Por outro lado, um dia após a decisão do Governo português, o Procurador-Geral da República de Angola alega que se Santos e o marido, Sindika Dokolo, querem negociar algum acordo com as autoridades judiciais sobre os bens arrestados em Luanda, eles têm de assumir a culpa dos fatos que lhes são imputados.

“Digamos que, de alguma forma sim. É um trabalho que vem sendo feito entre a justiça angolana e a justiça portuguesa”, respondeu o Presidente João Lourenço quando questionado por jornalistas sobre a decisão do Governo português, à margem da visita realizada ao Instituto Geológico Nacional, no Kilamba, nesta sexta-feira, 3.

Entretanto, frente ao arresto dos bens da filha do antigo Presidente José Eduardo dos Santos e marido, decretado pelo Tribunal Provincial de Luanda em dezembro de 2019, o PGR revelou também hoje não haver qualquer negociação entre as partes.

“Se ela quer negociar deve dizer que atos ilícitos cometeu para se fazer uma avaliação”, disse Pitta Grós em conferência de imprensa em Luanda e garantiu que “o processo cível está em curso e até ao momento não há nada que nos faça desistir da ação”.

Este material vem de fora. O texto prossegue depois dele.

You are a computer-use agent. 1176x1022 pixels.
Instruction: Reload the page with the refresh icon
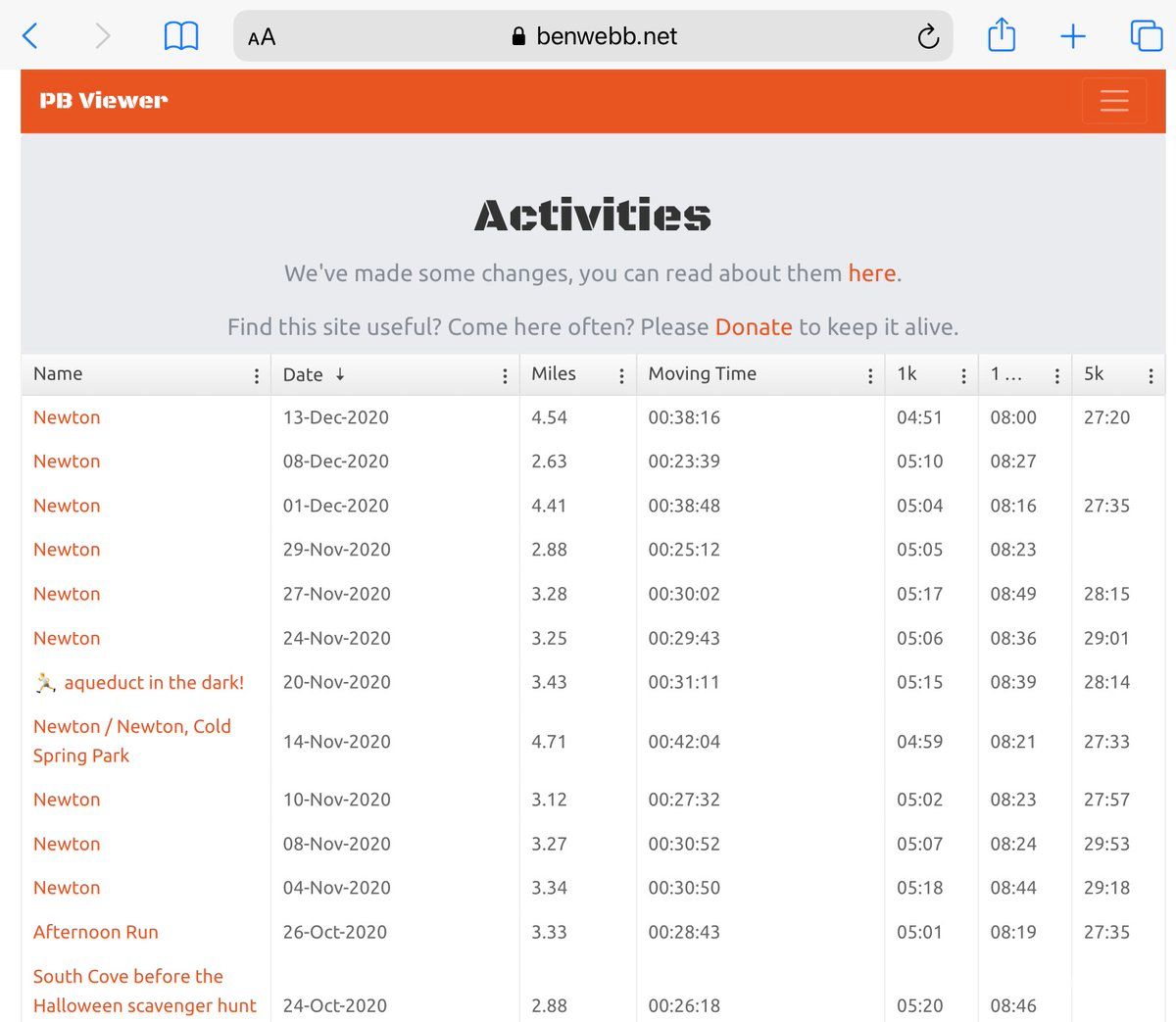click(x=927, y=37)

“Se não quer que o processo prossiga, se entende que quer negociar, tem de dizer o que quer negociar e como”, acrescentou.

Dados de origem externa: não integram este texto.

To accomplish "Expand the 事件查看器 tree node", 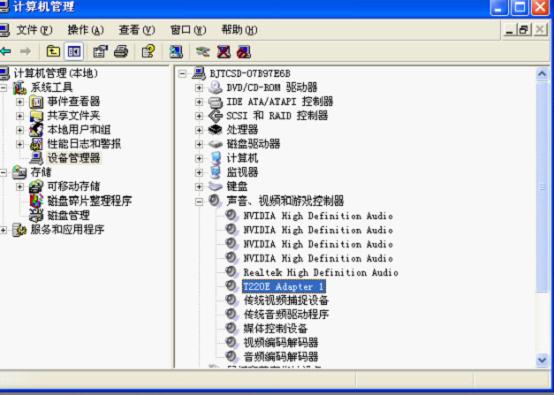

O PGR reiterou que o Estado quer recuperar o valor de um milhão e 700 milhões de dólares em dívida por parte de Isabel dos Santos e do marido, bem como das suas empresas, e refutou acusações da empresária de perseguição e que os tribunais negam justiça e forjam provas, dizendo que em causa estão “fatos concretos”.

Desde que o Tribunal Provincial de Luanda decretou o o arresto preventivo dos bens de Isabel dos Santos, de Sindika Dokolo, seu marido, e do gestor Mário Filipe Moreira Leite da Silva, na altura presidente do conselho de administração do Banco Fomento de Angola (BFA), a empresária tem acusado o Presidente João Lourenço de perseguição e de não ter acesso à justiça em Angola.

Em Portugal, e a pedido das autoridades angolanas, ela teve também várias contas arrestadas.